Use of CDK6 oncogene amplification and 17q gain to predict poor clinical risk groups in adult medulloblastoma

Abstract

2030 Background: While in children medulloblastoma comprises the most common malignant brain tumor, it accounts for only 1% of intracranial malignancies in adults. The infrequent appearance of MB in adults poses the question, whether these tumors are the same in adults and children in terms of biological and clinical peculiarities. Methods: Array-CGH was performed for a total 34 adult medulloblastoma samples (>18 years) and results were compared with data from 101 pediatric patients. Selected genomic regions were further investigated by FISH analysis in an independent cohort of 415 samples (112 adult and 303 pediatric). All 146 adult patients received a standard treatment regimen consisting of tumor resection, irradiation of the neuroaxis with 36 Gy, a boost of 20–23 Gy to the posterior fossa, and eight cycles of vincristin, lomustine, and cisplatin. To identify novel prognostic markers, DNA copy-number information was correlated with survival data using log rank and chi-square tests. Results: Copy-number gains of chromosome 17q as well as high-level amplifications of CDK6 were identified as significant adverse prognostic markers in adult medulloblastoma. Apart from one exception, CDK6 amplifications were only observed in adult patients (9% in adults versus 0.2 % in children), whereas amplifications of MYC or MYCN were significantly overrepresented in the pediatric cohort, but when present were also associated with dismal prognosis in adults. Monosomy of chromosome 6, in contrast to the pediatric cohort, was not significantly associated with good prognosis, although nuclear ß-catenin accumulation was detected in most cases (r = 0.68).
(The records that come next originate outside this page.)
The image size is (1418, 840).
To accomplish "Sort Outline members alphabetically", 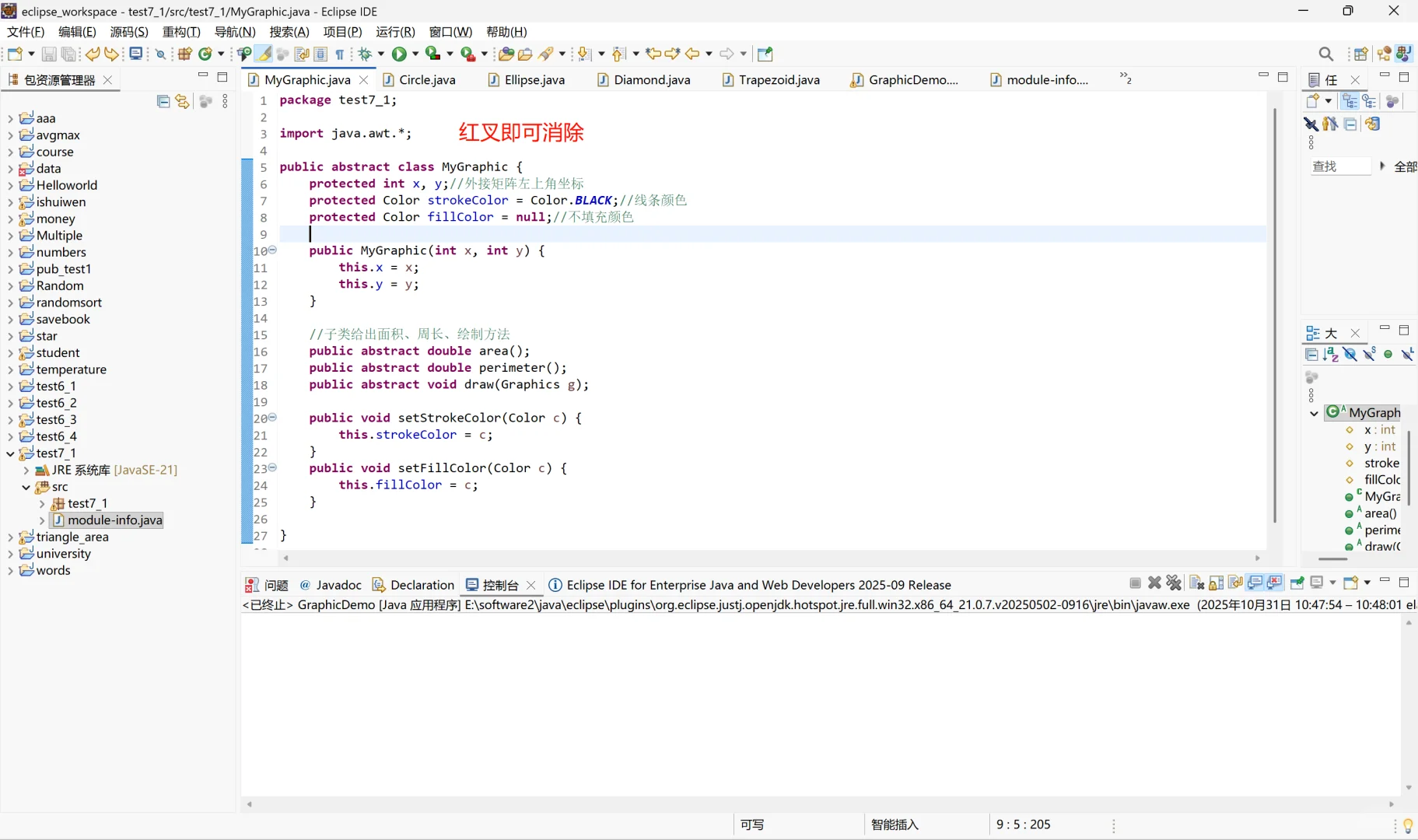I will click(1329, 355).
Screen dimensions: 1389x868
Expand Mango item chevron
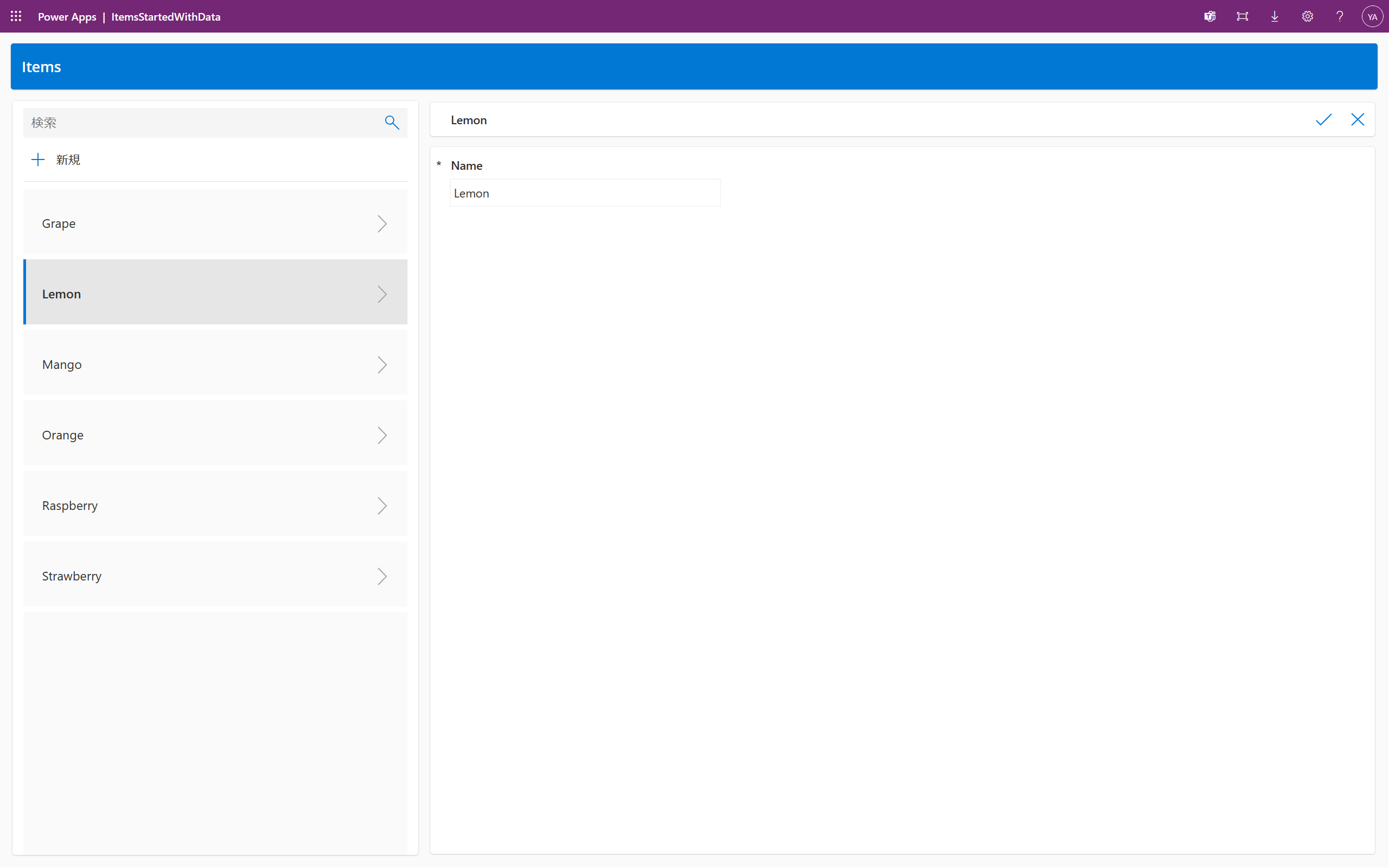[x=381, y=365]
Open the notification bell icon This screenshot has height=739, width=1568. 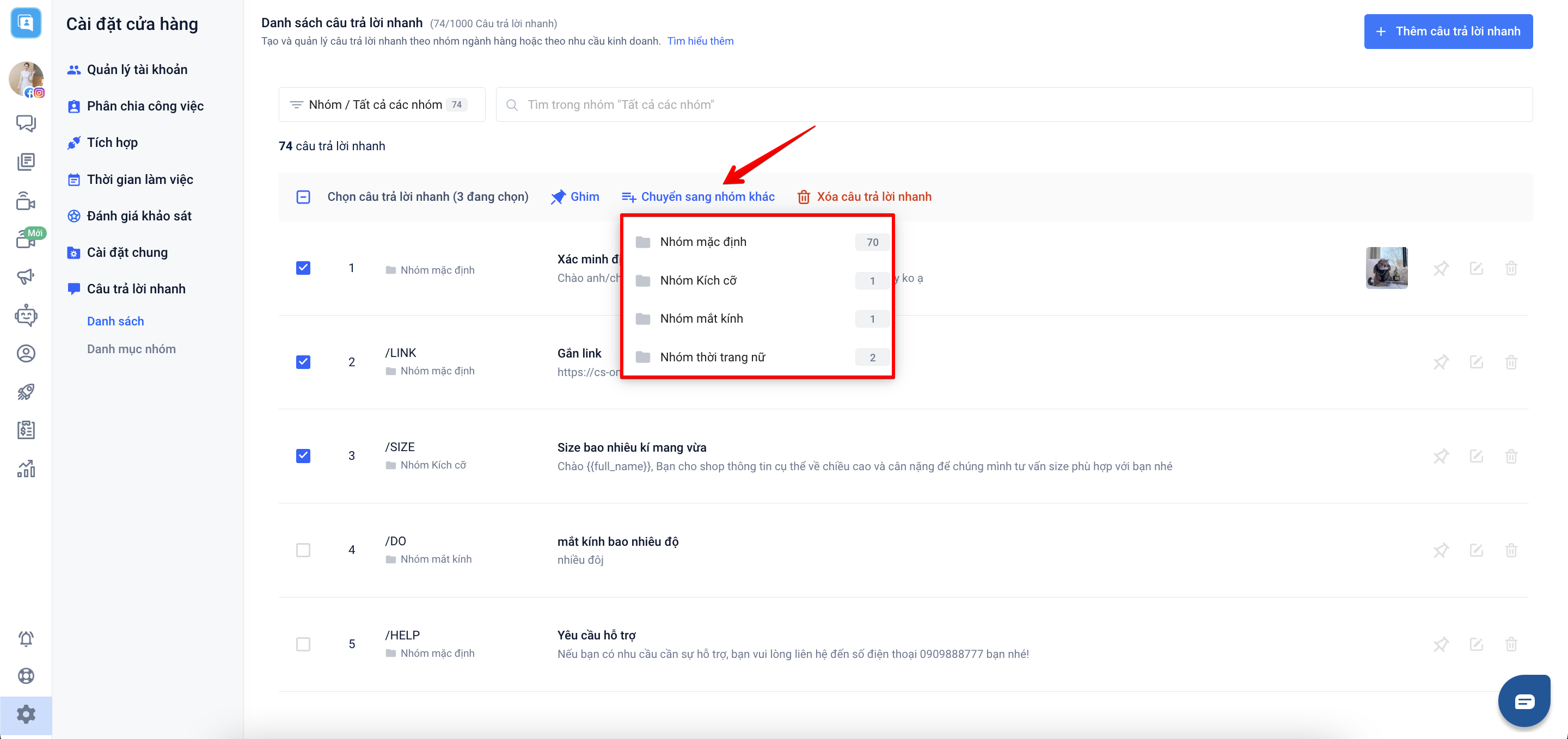[x=26, y=638]
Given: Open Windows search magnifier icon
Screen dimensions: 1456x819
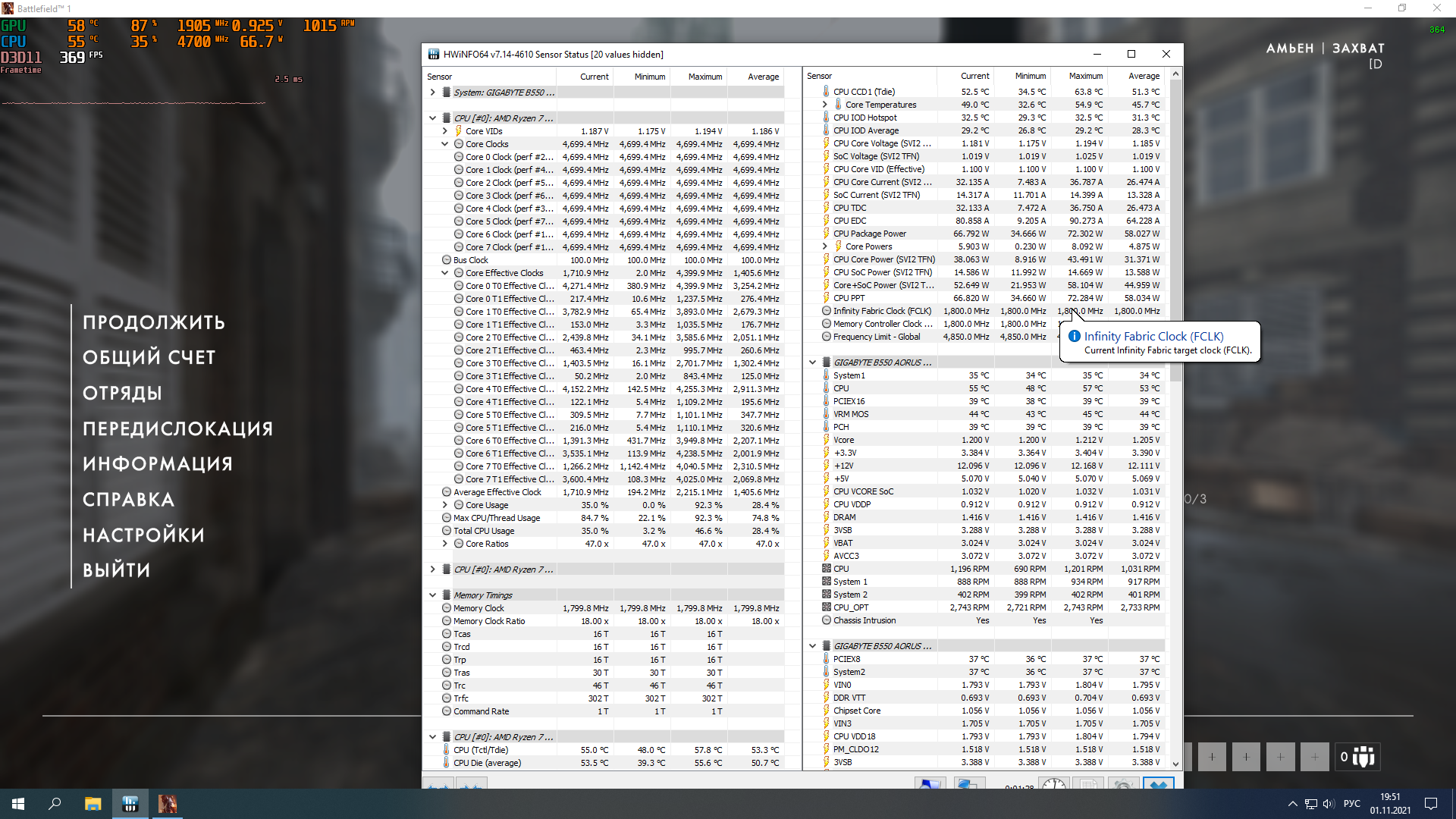Looking at the screenshot, I should [55, 804].
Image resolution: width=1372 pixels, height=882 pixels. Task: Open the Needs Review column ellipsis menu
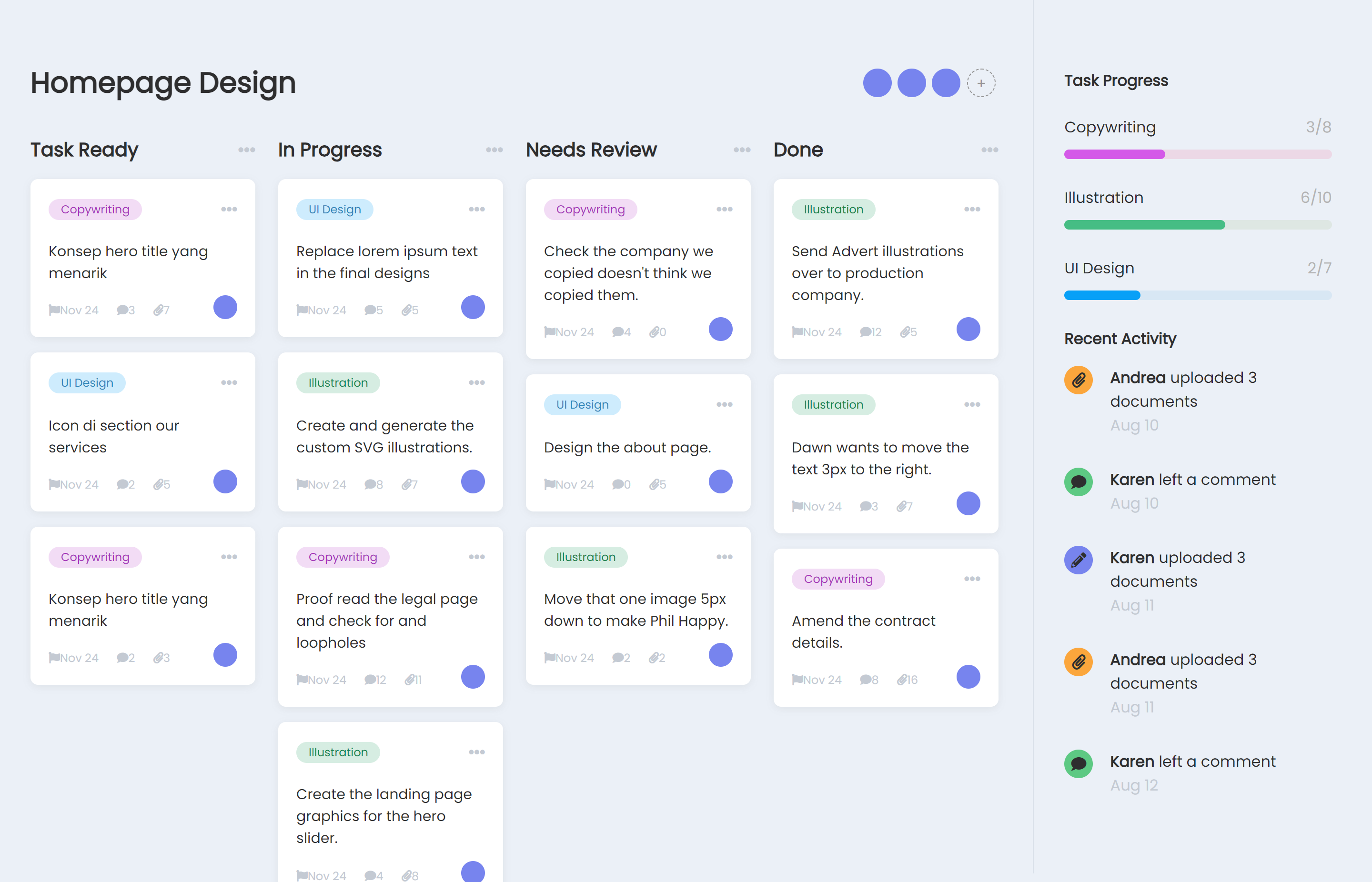pyautogui.click(x=742, y=150)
Based on these results, we propose a molecular staging system for adult medulloblastoma: i) cases with oncogene amplification (10% of cases, 5-year OS = 0%); ii) cases with chromosome 17q gain without oncogene amplification (25% of cases, 5-year-OS = 35%); and iii) cases without oncogene amplification or 17q gain (65% of cases, 5-year OS = 92%). Conclusions: We report on the largest cohort of adult medulloblastoma investigated for genomic imbalances to date. We propose a model for the molecular risk stratification of adult medulloblastoma comprising three distinct genomic risk groups with significantly different survival and tumor biology. No significant financial relationships to disclose.